→ TASK ITEM: Exclude pictures and give again exactly the lines of the listing, beginning with its first line and ending with the one that contains "Expand the 排序方式(O) submenu chevron".

▬▬▬▬▬▬▬▬▬▬

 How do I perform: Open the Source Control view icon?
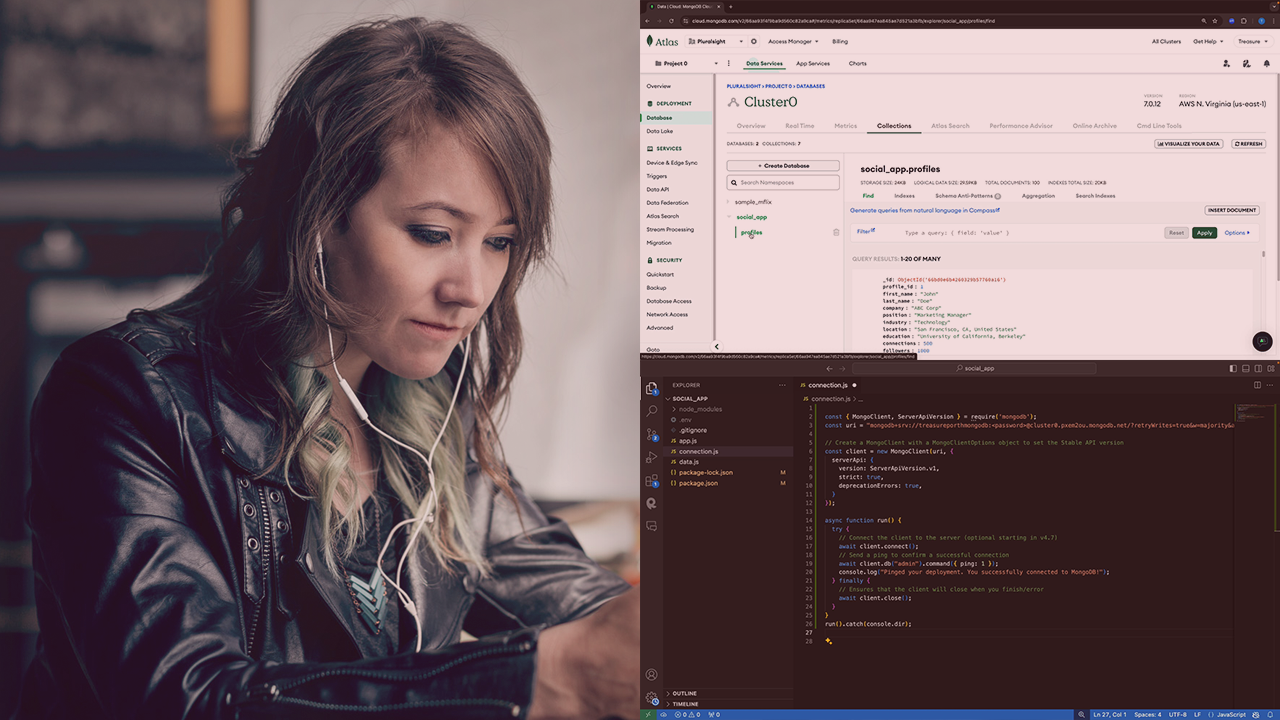coord(652,434)
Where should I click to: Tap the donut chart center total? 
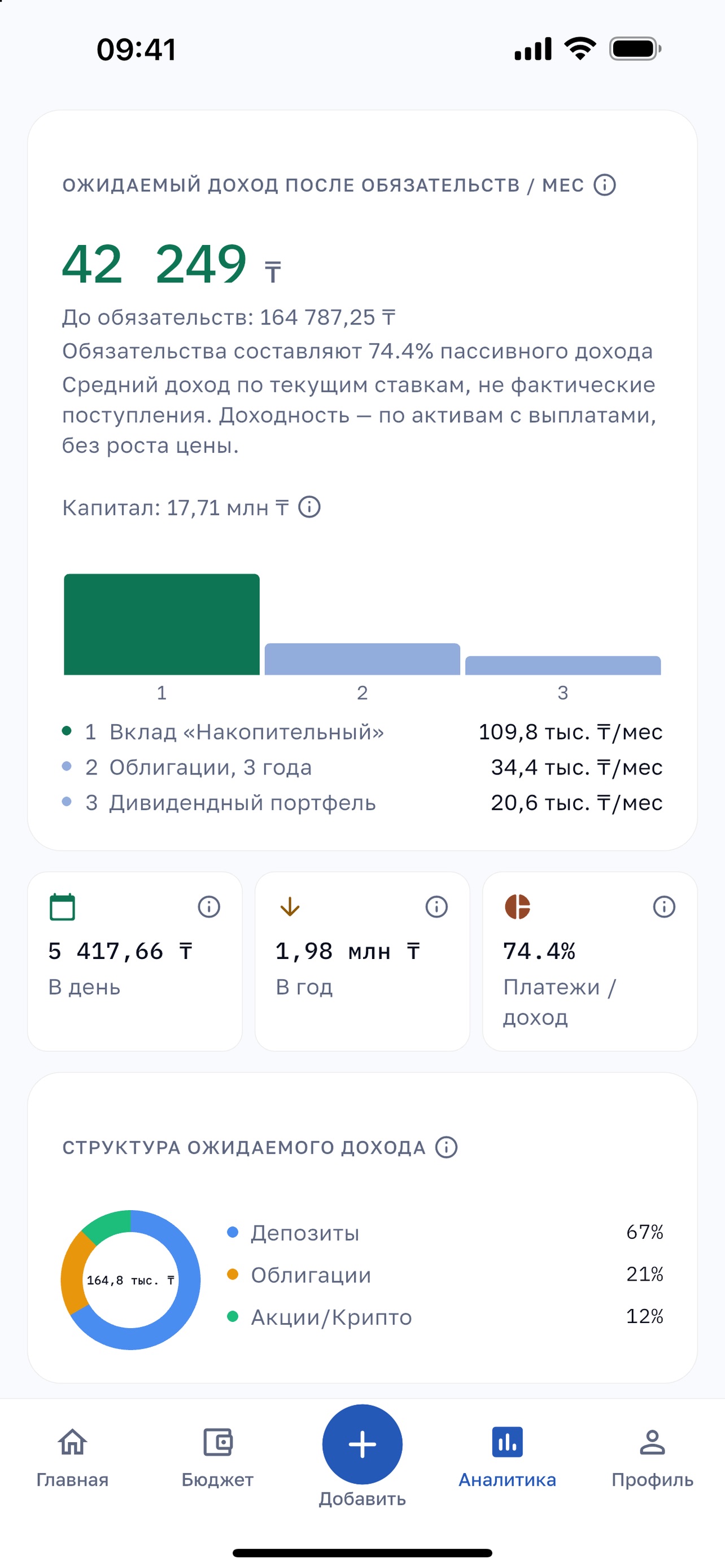point(130,1280)
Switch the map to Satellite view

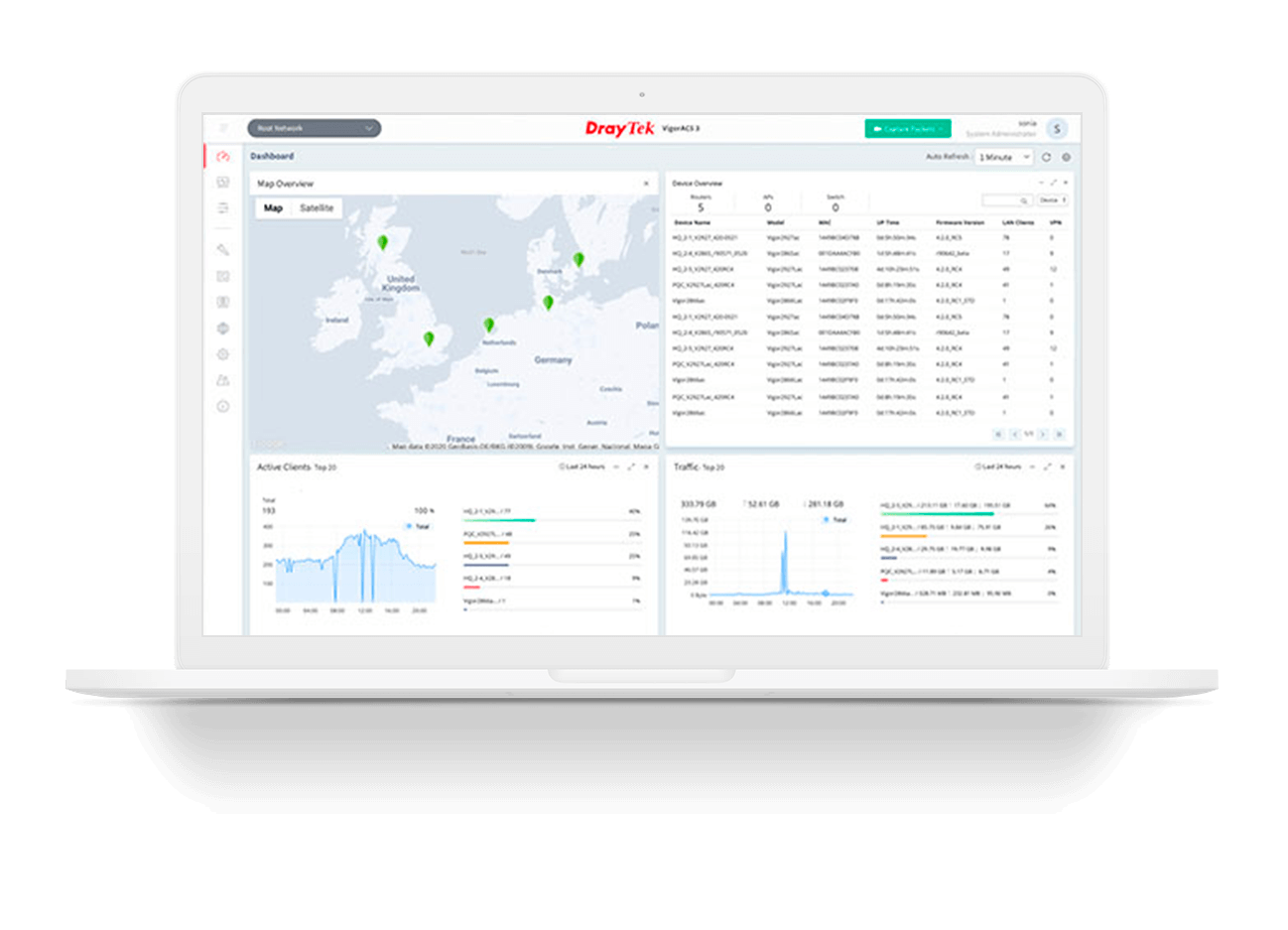318,208
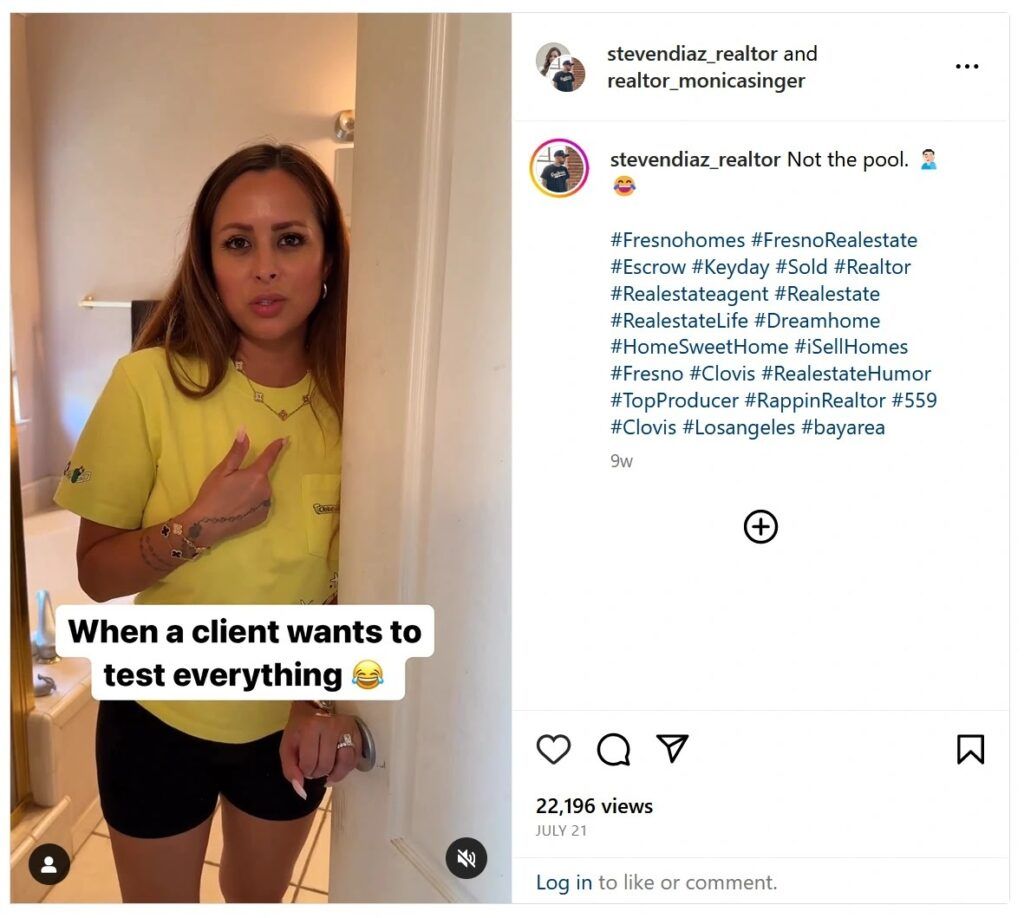This screenshot has width=1024, height=918.
Task: Visit the realtor_monicasinger profile
Action: [706, 81]
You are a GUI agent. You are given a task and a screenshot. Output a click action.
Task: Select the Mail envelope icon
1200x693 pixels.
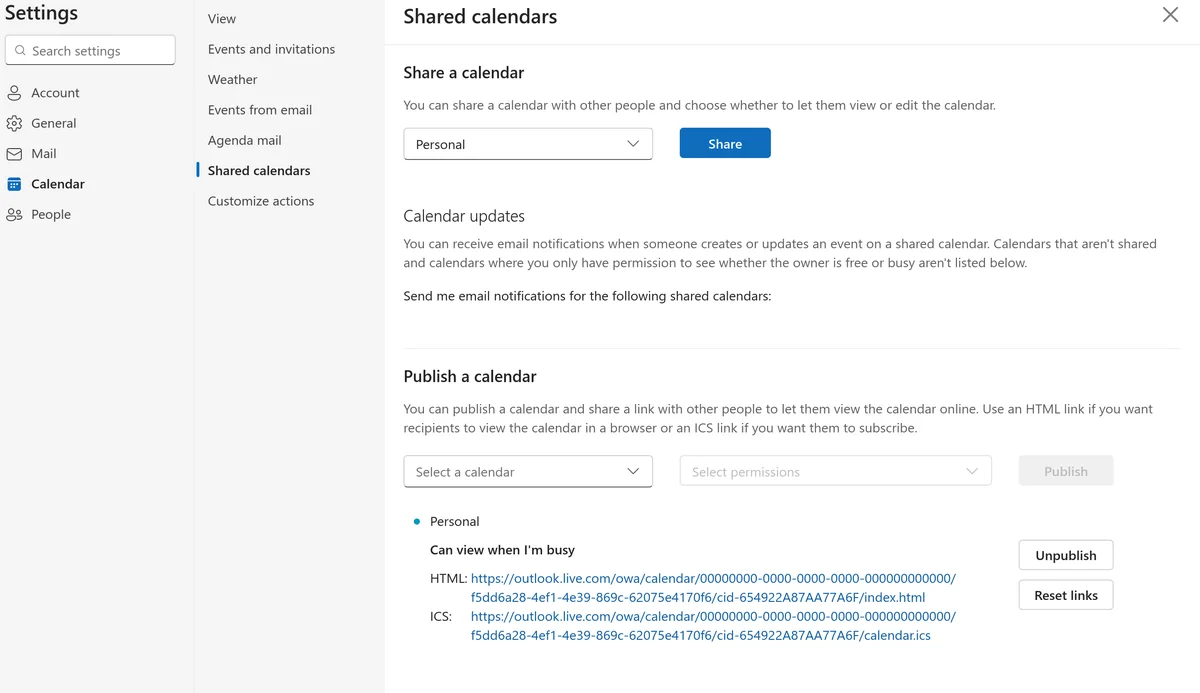pos(16,153)
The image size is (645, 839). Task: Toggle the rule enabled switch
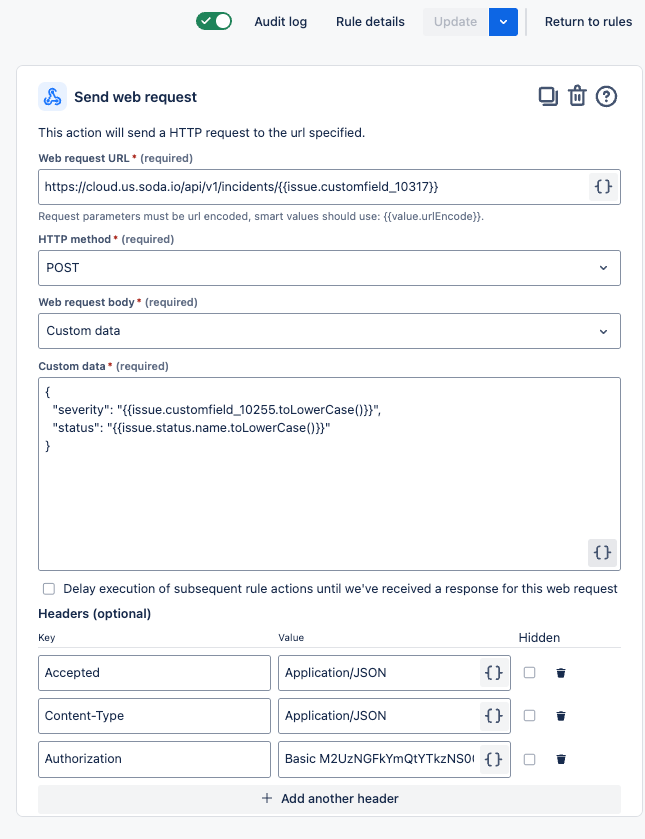click(x=214, y=21)
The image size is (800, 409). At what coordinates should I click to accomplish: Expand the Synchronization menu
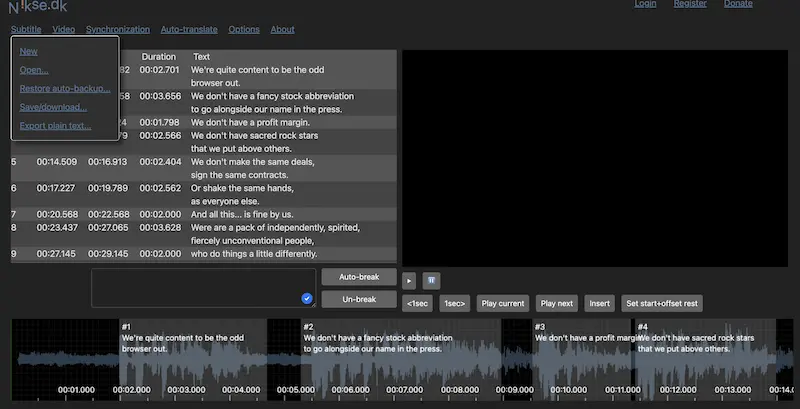(x=118, y=30)
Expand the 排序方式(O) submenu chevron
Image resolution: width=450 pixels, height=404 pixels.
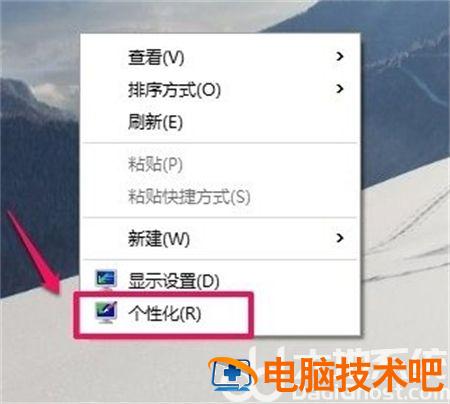339,89
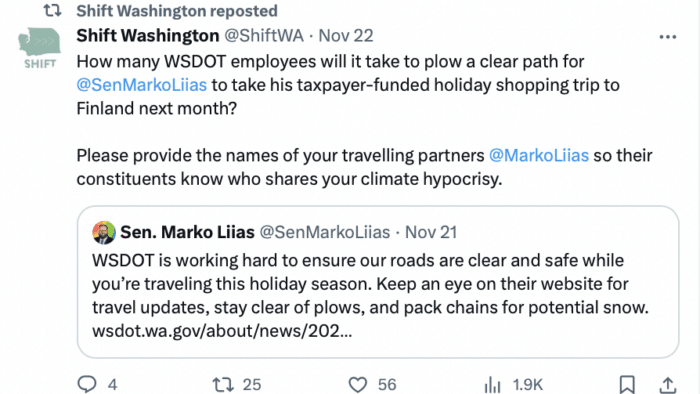Open the @ShiftWA handle

(x=264, y=36)
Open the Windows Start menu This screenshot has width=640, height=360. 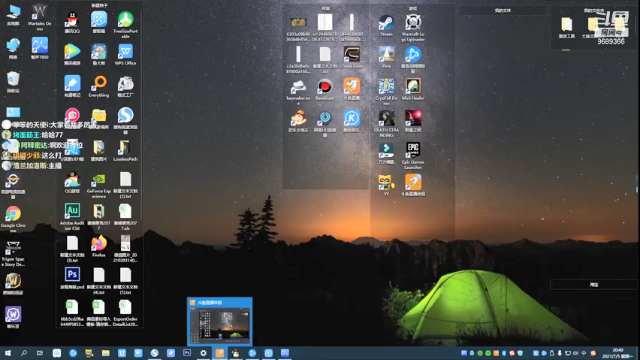tap(8, 353)

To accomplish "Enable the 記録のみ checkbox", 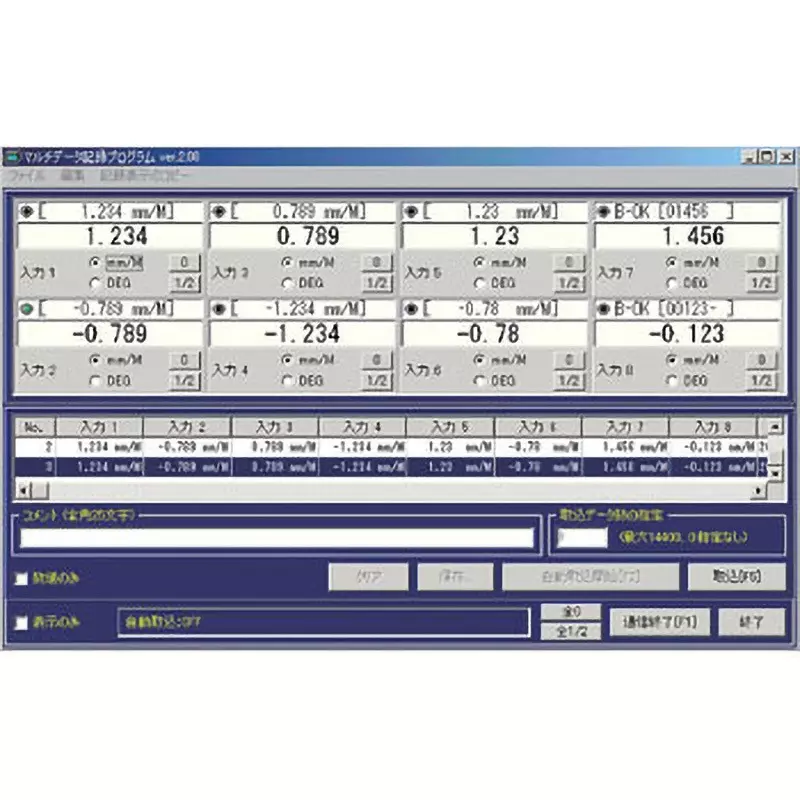I will click(20, 577).
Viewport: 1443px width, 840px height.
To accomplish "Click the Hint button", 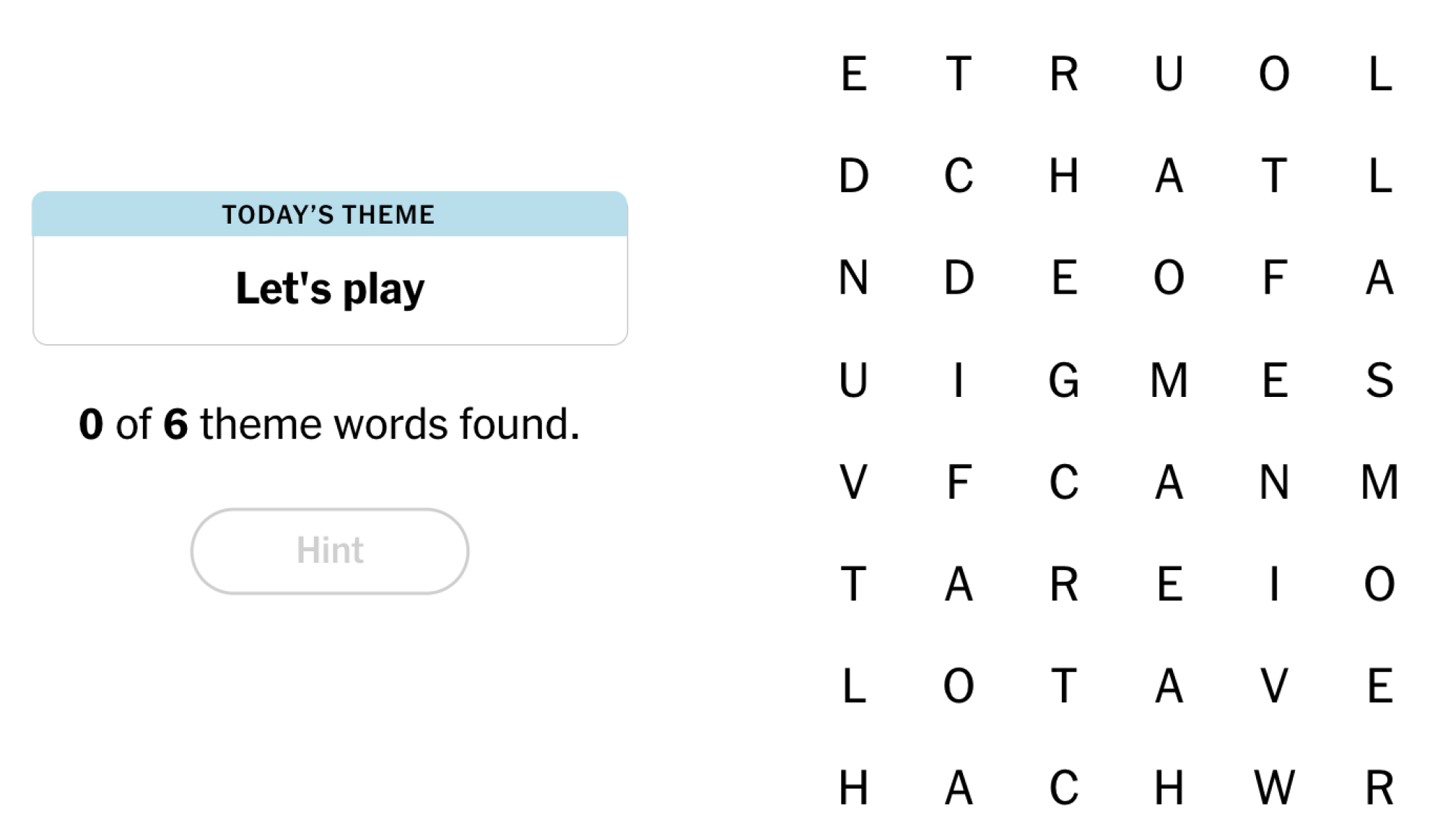I will 330,551.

▬▬▬▬▬▬▬▬▬▬

→ THE ANSWER:
 How do I perform: Open the Source Control view icon?
coord(652,434)
Where should I click to: Tap the donut chart center total? 
point(130,1280)
Switch the map to Satellite view

318,208
This screenshot has width=1024, height=918.
Task: Visit the realtor_monicasinger profile
Action: [706, 81]
You are a GUI agent. You are given a task and a screenshot. Output a click action.
Task: Select the Mail envelope icon
1200x693 pixels.
pos(16,153)
The image size is (645, 839). Task: Toggle the rule enabled switch
click(x=214, y=21)
The image size is (800, 409). At what coordinates should I click to accomplish: Expand the Synchronization menu
(x=118, y=30)
Expand the 排序方式(O) submenu chevron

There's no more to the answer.